Sinon qui aurait lu nos cris ?”

Interro-exclamation légitime tachée par une satisfaction apparente d’avoir accès aux mots et à l’écriture. L’adverbe “Heureusement ” montre chez la poétesse sa pleine béatitude de retrouver l’ultime instrument d’expression de détresse. Une gratitude poétique à la découverte de l’écriture 3500 ans avant J-C., et “nos cris ” sont depuis délivré des “limbes de l’oubli” , avec bien sûr l’universalité de ce “nos” par lequel El Hamrani se veut porte parole de tous les opprimés avide de remède . La suite du poème révèle beaucoup plus de charme et de profondeur :

Qui aurait entendu si haut

Jaillir de nos entrailles nos maux ?

Les joies, les amours, les pensées

Échappées aux limbes de l’oubli ?

Ceux que nos aïeux ont chuchotés ?

Tant d’aventure se seraient tues

Et tant d’actes glorieux omis !

Avec toute l’étendue que l’expression “si haut ” pourrait porter. Il s’avère la poétesse touche à la fois le ciel et la terre. Toutes les dimensions de l’existence. Les vers sont alors selon ce morceau les messagers de Dieu et ceux des hommes, qui transportent les maux et les soupirs des âmes, les joies, les amours et les pensées. Toutes les passions telle que énumérées par la poétesse “échappent ” à l’abîme de l’omission grâce à la parole poétique. Ce métalangage visite davantage de dimensions : après le ciel et la terre, le temps est aussi mis en scène. Les mots hamraniens sont les garants du legs de nos aïeux, tout un passé est conservé avec plein d’adresse dans les contours de la poésie. Les “actes glorieux ” sont classés en arsenal dans la filigrane des vers. La vie est là une grande aventure  dont les péripéties sont relatées dans un grand poème au mots dorés.
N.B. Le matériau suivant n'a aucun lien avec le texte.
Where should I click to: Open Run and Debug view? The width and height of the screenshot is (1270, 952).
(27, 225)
La suite en témoigne :

Que serait-il resté de vous,

Ô algarades victorieuses !

Plutôt dans les échos moisis.

Avant de clore ce morceau qui déborde de beauté et de précision avec le retour à ce refrain de cantine : Heureusement qu’il y a l’écrit / pour forcer les cages de l’oubli.
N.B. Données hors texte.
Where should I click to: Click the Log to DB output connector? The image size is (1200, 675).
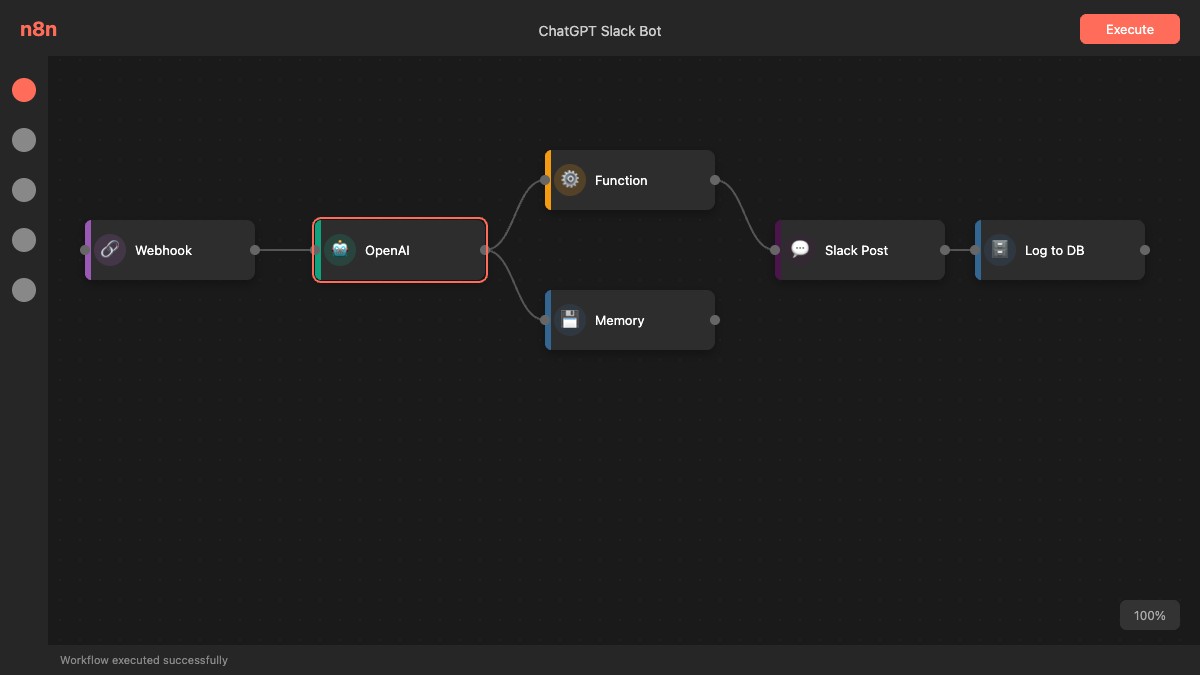coord(1145,250)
Enfin , la poésie de Khadija El Hamrani est une véritable éducation des âmes . Elle inculque les valeurs de reconnaissance, d’engagement, de sincérité et de fierté. Tel qu’elle le  manifeste sagement dans un coin inaperçu du présent  recueil : La bergère de tout les temps se met sur les pas de Césaire pour nous conseiller  de reste fiers, la tête haute et surtout de demeurer reconnaissant à l’égard de l’écriture, ce don incomparable : ” gare à toi de t’abaisser / je te veux toujours si fier / la tête haute d’un africain / ta grande âme est héritière / du grand Senghor, d’Aymé Césaire .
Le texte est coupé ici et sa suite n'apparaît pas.